A man and a woman stand before an embankment. She’s crying, he’s smoking. A train crosses from left to right in the top third of the image; in the bottom third, a VW enters the frame from the right and comes to a halt. A man gets out of the car with a child in his arms and walks forward to the left until he’s no longer in frame. The woman and the man embrace and leave in opposite directions. The shot is over. More of them follow: the VW reappears, the people too. Two women lying on a bed move in slow motion, music can be heard; it will later return as smoke rises from a chimney. On the wall, there hangs the photograph of a house that will later become another frame in the film.
11 x 14, the first feature-length film by James Benning, is film theory in images. It is composed of single shots, each of which individually narrate something and hold the film together via recurring elements. What is narrated is pure form.
11 x 14 was shown at the Forum in 1977. It has now been restored by the Austrian Film Museum in collaboration with Arsenal – Institute for Film and Video Art and returns to the Forum once again. As the smallest unit of a festival, a film can become its narrative. (Stefanie Schulte Strathaus)

James Benning was born in Milwaukee, USA in 1942. He began working as an independent filmmaker in 1972, even before studying film at the University of Wisconsin, starting with short films and subsequently moving on to longer experimental works. Starting in the 1970s, he also created a number of screen projections and computer installations. From 1977 to 1980 he taught at the universities of California and Oklahoma. Besides his current film work, Benning has taught at the California Institute of the Arts since 1987.

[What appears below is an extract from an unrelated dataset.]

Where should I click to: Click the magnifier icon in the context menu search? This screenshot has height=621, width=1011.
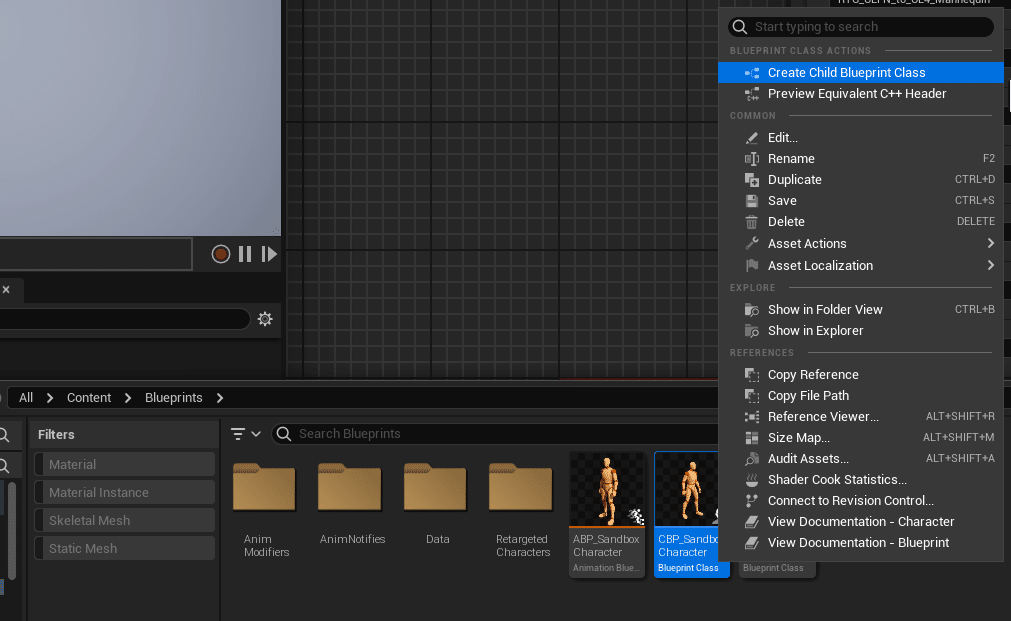(x=739, y=26)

James Benning’s film L. Cohen (2017) will be presented as part of the Forum Expanded program this year.

The restoration of 11 X 14
11 X 14 was restored by the Austrian Film Museum, Vienna in cooperation with Arsenal – Institute for Film and Video Art, Berlin in 2017.
Scanning and digital image restoration were carried out in 2K starting from the original 16mm colour reversal in close collaboration with James Benning. Sound was digitised from a 16mm optical sound negative by L’Immagine Ritrovata in Bologna.
The restoration was completed by the Austrian Film Museum, resulting in a 35mm negative for long-term preservation, a 35mm projection print (produced by Laboratório ANIM – Cinemateca Portuguesa – Museu do Cinema Lisbon) and a DCP for digital screenings.

Crosswise

The objective behind 11 X 14 was to formulate a number of ideas using methods that are conventionally thought to be contradictory to the ideas themselves. The contradictions are used to develop a continual feeling of paradox.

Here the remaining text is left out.